Problem: Only the lines below starting at the one containing "CASA (136, 1306)" and ending at the one containing "Giải pháp âm thanh mới nhất (48, 875)" belong in the answer, each copied exactly.

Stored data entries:
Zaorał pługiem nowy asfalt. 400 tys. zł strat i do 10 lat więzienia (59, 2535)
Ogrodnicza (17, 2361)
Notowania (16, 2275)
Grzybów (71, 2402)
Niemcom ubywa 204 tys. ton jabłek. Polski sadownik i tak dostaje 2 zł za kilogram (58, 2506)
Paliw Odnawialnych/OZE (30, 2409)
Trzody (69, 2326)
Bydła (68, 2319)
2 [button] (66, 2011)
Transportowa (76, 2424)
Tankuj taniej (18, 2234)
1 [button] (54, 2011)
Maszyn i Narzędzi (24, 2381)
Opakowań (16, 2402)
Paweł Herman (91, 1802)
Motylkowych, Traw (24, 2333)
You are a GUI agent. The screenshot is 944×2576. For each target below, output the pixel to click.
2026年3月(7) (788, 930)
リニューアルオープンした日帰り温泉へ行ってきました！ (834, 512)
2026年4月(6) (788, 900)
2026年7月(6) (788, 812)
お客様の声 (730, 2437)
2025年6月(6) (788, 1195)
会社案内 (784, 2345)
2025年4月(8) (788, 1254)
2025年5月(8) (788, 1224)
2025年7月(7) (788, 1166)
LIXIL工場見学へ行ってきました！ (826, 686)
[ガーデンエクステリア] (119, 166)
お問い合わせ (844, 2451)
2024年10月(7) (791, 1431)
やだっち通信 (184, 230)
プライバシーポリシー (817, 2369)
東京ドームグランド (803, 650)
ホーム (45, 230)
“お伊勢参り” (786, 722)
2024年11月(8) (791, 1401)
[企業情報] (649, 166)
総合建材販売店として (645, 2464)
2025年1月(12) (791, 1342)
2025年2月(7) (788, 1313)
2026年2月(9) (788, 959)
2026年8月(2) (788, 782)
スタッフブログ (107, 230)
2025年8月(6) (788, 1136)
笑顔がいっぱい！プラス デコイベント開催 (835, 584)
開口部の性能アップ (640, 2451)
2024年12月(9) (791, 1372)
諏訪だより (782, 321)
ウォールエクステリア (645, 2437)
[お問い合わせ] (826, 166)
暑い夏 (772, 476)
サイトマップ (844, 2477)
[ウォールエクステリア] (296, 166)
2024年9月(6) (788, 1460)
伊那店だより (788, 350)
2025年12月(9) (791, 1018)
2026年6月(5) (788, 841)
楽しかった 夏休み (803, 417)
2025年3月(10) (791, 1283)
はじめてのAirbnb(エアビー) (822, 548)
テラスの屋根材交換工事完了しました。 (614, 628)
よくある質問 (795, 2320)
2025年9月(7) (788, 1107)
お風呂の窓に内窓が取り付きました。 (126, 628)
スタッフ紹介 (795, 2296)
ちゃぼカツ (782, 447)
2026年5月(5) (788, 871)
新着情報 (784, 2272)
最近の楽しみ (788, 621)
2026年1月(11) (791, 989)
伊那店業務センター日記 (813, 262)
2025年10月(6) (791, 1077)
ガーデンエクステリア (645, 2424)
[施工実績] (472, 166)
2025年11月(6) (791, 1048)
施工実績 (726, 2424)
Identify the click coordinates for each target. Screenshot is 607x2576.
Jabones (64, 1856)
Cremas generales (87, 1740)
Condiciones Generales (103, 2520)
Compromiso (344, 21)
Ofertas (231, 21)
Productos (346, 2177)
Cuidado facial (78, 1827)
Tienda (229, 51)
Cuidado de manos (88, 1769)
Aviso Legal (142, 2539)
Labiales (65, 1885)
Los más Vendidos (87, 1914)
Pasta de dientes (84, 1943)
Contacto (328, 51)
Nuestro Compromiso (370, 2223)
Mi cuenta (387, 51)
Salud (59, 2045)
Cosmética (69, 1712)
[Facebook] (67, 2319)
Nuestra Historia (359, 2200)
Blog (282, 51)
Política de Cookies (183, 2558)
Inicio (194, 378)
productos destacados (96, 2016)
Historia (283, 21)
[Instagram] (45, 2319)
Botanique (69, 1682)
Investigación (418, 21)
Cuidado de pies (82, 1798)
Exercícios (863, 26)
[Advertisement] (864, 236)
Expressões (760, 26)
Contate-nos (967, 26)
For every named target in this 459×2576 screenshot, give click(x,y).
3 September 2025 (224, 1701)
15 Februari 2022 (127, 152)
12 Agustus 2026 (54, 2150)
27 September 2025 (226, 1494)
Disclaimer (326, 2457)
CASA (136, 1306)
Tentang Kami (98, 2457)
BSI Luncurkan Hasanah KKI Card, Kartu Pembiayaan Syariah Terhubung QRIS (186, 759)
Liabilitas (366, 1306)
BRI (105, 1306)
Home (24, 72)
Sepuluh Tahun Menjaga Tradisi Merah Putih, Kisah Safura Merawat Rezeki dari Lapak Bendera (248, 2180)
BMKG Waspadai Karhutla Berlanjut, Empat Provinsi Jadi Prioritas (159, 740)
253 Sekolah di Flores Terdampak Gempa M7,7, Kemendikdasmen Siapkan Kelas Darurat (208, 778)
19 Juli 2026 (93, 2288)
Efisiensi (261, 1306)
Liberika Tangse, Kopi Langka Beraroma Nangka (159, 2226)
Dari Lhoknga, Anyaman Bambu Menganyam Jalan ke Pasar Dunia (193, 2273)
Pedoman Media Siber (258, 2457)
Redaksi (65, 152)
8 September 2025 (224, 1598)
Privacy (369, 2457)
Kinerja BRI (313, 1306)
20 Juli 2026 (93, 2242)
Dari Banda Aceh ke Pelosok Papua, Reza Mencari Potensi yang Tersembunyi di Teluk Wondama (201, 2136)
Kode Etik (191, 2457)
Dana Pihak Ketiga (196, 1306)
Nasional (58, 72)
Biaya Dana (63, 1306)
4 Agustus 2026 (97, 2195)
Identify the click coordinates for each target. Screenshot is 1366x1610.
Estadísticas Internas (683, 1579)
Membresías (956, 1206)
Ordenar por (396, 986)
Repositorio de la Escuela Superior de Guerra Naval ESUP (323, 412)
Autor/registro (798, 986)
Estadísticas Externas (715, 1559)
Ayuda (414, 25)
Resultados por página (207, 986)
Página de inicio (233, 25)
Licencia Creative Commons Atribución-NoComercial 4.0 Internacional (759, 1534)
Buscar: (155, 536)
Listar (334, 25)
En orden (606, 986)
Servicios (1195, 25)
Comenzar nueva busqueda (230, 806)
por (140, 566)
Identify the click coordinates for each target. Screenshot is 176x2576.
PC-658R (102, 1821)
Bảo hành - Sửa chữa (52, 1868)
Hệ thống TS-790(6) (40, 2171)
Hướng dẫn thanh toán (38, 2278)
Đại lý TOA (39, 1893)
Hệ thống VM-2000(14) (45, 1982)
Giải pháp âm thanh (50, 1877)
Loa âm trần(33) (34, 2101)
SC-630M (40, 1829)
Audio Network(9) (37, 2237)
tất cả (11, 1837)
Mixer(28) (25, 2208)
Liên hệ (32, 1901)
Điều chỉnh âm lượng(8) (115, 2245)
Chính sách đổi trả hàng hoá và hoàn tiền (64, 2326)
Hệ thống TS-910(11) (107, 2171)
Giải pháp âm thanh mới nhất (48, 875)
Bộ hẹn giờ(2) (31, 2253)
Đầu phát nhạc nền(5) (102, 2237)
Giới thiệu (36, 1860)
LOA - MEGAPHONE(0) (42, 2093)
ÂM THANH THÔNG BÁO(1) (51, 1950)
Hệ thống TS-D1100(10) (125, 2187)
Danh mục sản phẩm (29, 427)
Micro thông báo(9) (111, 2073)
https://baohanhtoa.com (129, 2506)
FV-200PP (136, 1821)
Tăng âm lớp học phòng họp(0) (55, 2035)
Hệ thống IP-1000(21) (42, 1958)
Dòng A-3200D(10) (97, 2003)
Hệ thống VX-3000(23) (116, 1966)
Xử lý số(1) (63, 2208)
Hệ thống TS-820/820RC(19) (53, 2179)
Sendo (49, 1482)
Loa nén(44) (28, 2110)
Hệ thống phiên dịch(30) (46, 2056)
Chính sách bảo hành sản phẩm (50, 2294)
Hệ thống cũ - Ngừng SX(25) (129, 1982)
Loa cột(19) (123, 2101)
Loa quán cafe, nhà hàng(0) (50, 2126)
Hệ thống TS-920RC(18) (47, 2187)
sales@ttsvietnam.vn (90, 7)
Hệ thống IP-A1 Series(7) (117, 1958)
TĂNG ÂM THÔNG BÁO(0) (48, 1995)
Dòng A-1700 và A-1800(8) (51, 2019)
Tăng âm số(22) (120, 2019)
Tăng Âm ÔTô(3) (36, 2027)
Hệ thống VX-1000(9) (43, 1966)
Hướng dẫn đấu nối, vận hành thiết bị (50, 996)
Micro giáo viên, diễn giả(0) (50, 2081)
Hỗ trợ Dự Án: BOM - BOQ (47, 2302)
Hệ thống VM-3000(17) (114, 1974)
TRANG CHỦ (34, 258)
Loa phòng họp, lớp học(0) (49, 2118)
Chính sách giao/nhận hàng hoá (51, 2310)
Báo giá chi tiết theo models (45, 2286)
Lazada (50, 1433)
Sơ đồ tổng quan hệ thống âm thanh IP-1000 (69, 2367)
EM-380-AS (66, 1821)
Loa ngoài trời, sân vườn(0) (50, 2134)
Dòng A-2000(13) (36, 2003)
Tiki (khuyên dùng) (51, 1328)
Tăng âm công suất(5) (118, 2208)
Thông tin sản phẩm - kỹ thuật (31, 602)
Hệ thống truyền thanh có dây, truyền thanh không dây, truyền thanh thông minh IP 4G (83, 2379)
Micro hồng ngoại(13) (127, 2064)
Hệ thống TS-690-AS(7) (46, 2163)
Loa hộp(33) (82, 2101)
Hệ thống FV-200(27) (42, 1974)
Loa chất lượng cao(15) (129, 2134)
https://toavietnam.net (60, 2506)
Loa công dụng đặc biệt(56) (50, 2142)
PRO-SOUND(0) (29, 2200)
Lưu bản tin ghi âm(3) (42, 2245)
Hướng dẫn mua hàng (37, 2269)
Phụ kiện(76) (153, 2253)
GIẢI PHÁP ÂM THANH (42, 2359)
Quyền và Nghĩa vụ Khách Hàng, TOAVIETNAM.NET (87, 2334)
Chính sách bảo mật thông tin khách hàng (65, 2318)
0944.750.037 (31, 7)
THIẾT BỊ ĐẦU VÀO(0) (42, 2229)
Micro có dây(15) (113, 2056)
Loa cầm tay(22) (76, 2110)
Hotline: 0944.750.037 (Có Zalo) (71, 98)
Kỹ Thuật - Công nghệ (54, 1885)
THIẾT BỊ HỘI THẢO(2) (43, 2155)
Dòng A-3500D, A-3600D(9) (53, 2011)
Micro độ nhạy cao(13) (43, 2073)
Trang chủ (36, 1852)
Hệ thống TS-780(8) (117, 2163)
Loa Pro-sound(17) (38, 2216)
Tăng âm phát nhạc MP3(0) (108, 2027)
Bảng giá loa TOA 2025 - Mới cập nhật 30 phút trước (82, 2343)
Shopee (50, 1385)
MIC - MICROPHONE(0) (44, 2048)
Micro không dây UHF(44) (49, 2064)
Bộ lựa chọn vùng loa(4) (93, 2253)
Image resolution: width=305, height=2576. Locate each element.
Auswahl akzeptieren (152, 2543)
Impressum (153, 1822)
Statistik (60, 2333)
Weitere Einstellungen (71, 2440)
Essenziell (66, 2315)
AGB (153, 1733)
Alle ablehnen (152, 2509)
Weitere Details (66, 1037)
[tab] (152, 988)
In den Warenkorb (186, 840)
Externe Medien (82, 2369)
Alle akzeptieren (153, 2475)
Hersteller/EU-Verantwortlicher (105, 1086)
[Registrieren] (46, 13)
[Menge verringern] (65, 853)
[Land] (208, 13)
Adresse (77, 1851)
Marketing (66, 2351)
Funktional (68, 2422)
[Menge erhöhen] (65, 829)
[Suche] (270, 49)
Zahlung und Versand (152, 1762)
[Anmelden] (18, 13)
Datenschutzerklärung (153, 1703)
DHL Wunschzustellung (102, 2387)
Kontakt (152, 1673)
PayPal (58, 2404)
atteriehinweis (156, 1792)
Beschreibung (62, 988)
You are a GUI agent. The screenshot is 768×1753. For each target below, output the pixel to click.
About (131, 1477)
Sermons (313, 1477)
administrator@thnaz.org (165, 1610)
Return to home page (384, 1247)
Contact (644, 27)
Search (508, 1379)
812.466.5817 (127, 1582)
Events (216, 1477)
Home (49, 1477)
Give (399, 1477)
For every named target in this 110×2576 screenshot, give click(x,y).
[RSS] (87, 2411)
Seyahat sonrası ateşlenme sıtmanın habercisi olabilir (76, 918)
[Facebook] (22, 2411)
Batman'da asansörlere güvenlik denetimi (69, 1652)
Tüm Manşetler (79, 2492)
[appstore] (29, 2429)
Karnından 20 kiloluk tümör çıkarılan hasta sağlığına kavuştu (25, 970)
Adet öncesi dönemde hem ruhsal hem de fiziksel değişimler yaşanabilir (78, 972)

The answer:
CASA (136, 1306)
Tentang Kami (98, 2457)
BSI Luncurkan Hasanah KKI Card, Kartu Pembiayaan Syariah Terhubung QRIS (186, 759)
Liabilitas (366, 1306)
BRI (105, 1306)
Home (24, 72)
Sepuluh Tahun Menjaga Tradisi Merah Putih, Kisah Safura Merawat Rezeki dari Lapak Bendera (248, 2180)
BMKG Waspadai Karhutla Berlanjut, Empat Provinsi Jadi Prioritas (159, 740)
253 Sekolah di Flores Terdampak Gempa M7,7, Kemendikdasmen Siapkan Kelas Darurat (208, 778)
19 Juli 2026 (93, 2288)
Efisiensi (261, 1306)
Liberika Tangse, Kopi Langka Beraroma Nangka (159, 2226)
Dari Lhoknga, Anyaman Bambu Menganyam Jalan ke Pasar Dunia (193, 2273)
Pedoman Media Siber (258, 2457)
Redaksi (65, 152)
8 September 2025 (224, 1598)
Privacy (369, 2457)
Kinerja BRI (313, 1306)
20 Juli 2026 (93, 2242)
Dari Banda Aceh ke Pelosok Papua, Reza Mencari Potensi yang Tersembunyi di Teluk Wondama (201, 2136)
Kode Etik (191, 2457)
Dana Pihak Ketiga (196, 1306)
Nasional (58, 72)
Biaya Dana (63, 1306)
4 Agustus 2026 (97, 2195)
Identify the click coordinates for each target. Screenshot is 1366x1610.
Estadísticas Internas (683, 1579)
Membresías (956, 1206)
Ordenar por (396, 986)
Repositorio de la Escuela Superior de Guerra Naval ESUP (323, 412)
Autor/registro (798, 986)
Estadísticas Externas (715, 1559)
Ayuda (414, 25)
Resultados por página (207, 986)
Página de inicio (233, 25)
Licencia Creative Commons Atribución-NoComercial 4.0 Internacional (759, 1534)
Buscar: (155, 536)
Listar (334, 25)
En orden (606, 986)
Servicios (1195, 25)
Comenzar nueva busqueda (230, 806)
por (140, 566)
Identify the click coordinates for each target. Screenshot is 176x2576.
PC-658R (102, 1821)
Bảo hành - Sửa chữa (52, 1868)
Hệ thống TS-790(6) (40, 2171)
Hướng dẫn thanh toán (38, 2278)
Đại lý TOA (39, 1893)
Hệ thống VM-2000(14) (45, 1982)
Giải pháp âm thanh (50, 1877)
Loa âm trần(33) (34, 2101)
SC-630M (40, 1829)
Audio Network(9) (37, 2237)
tất cả (11, 1837)
Mixer(28) (25, 2208)
Liên hệ (32, 1901)
Điều chỉnh âm lượng(8) (115, 2245)
Chính sách đổi trả hàng hoá và hoàn tiền (64, 2326)
Hệ thống TS-910(11) (107, 2171)
Giải pháp âm thanh mới nhất (48, 875)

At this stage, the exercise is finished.